八戒气势满满,出了松林,直往西行了十余里,连一个人家也没撞见,便驾云飞起,四下张望。
周围一二百里俱无人家,都是荒野虎狼之地,哪见半丝炊烟。
这地界,怎么恁偏?
八戒吐一口浊气,降下云头,在那里暗自思索。
寻斋这事,还是大师兄方便。
他的云路快、脚灵活,就是老和尚要吃长安的米,也是有的。
但今日轮到我身上,却是麻烦了。
八戒拍一拍肚子,叹气道:
“真是当家才知柴米贵,养子方晓父母恩!”
既如此,还是教师父多走几步,先用干粮垫垫。
到那城镇之间,再去化斋不迟。
想着八戒正要迈步回返,却忽的一顿,心中起念道。
我若立时回去,恐怕他嫌我不上心,与猴子做个比较,却不是平白受怨?
不如多晃几个时辰回去,才好交差,正好老猪我有些疲乏,就借机歇息歇息。
想到这,八戒打定主意,看一看四周,寻一处茂盛的草丛钻入,抱着钉钯齁齁睡倒。
八戒一睡就是两个时辰,唐僧在林中坐的肚饿心慌,不禁问沙僧道:
“悟净,八戒化斋怎么用这许久?怕是遇着麻烦了,你去看他一看。”
沙僧知道八戒贪吃本性,忍不住笑道:
“恐怕他是遇着好斋的善信,要先吃个肚饱才返,我们再等等不迟。”
唐僧闻言也觉有理,但见天色将晚,林中不是个好去处,还是劝沙僧去寻一寻八戒,好继续赶路。
沙僧听了,面露难色道:
“我若去了,师父独自一人,怎能安稳?
“不若我们二人先行,待他回返不见,自然往西追赶。”
唐僧听了心中犹豫,正点头时,眼光却瞟见一旁酣睡的龙马,不由欢喜,对沙僧道:
“悟净只去便是,为师还有这龙马护持。”
龙马?
沙僧一脸疑问,回头仔细打量龙马,没看出什么龙象,便小心问唐僧:
“师父怎这样说?怕不是饿得昏了,担中还有干粮,先吃些垫垫罢!”
“不是!不是!”
唐僧失笑摇头,指点龙马道:
“是你不知。这马不是凡马,他本是鹰愁涧一尾玉龙,因得菩萨点化,才化龙为马,驮我西行哩!”
啊?
沙僧见唐僧信誓旦旦,便不再生疑,惊奇问道:
“师父,真个是龙吗?”
“自然。”
唐僧含笑点头。
沙僧不由感慨:
“若是这般,他倒也能护得师父些许,我这就去寻二哥回来!”
说完,沙僧抄起降妖宝杖,撇下唐僧去寻八戒。
龙马呼呼酣睡、毫无心事,唐僧独坐林中,不由闷倦,这个跳起身来,在林中散步解闷。
走着走着,唐僧便行的远了,回头不见龙马踪迹,本想找路回去,但心中一动,干脆往西进行,去接应八戒沙僧。

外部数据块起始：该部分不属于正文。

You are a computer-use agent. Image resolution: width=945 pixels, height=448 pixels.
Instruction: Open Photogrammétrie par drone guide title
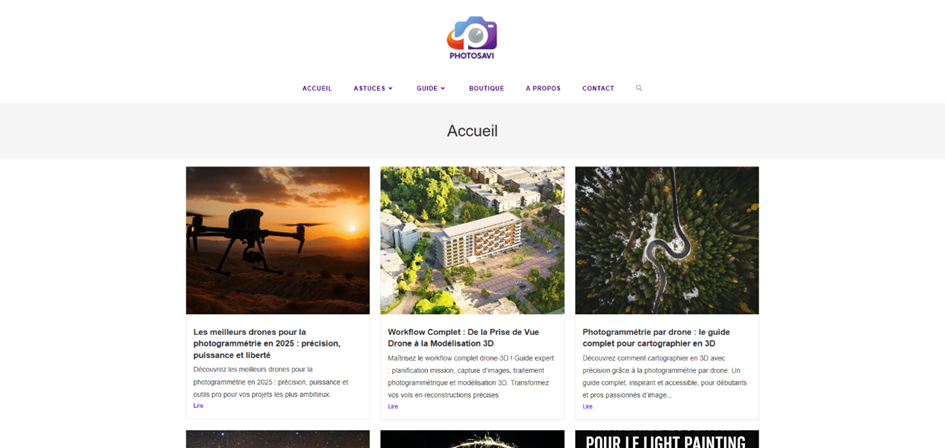(656, 338)
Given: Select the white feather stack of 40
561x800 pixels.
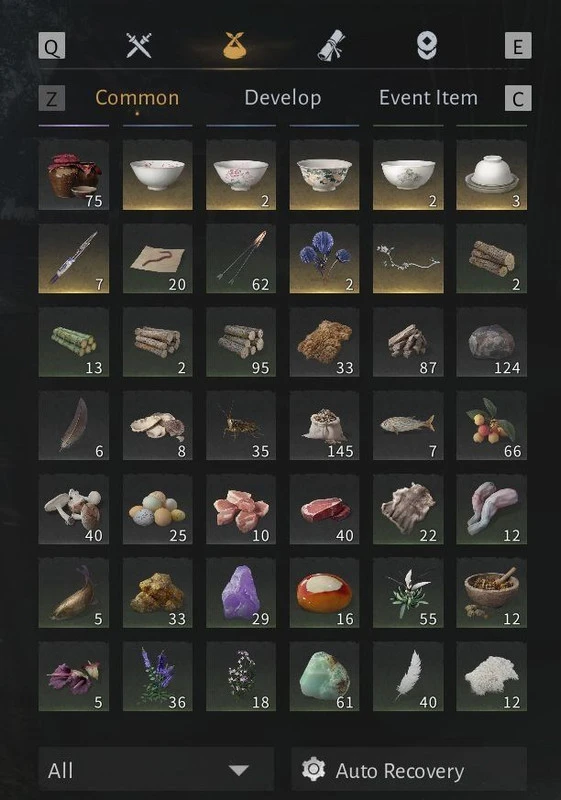Looking at the screenshot, I should (x=408, y=677).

唐僧本意西行,但林茂日稀认不得路,竟调转方向,往正南而行。
他没走几步拨开丛林,渐见不远处金光闪闪,彩气腾腾,定眼一瞧,竟是一座黄金宝塔,在夕阳映照之下闪闪光。
竟是佛塔!
唐僧又惊又喜,想起西行前,许下的扫塔大愿,便想一探究竟,若好借宿再来通知八戒他们。
如此,唐僧便拽步而行,喜喜欢欢往塔下奔去。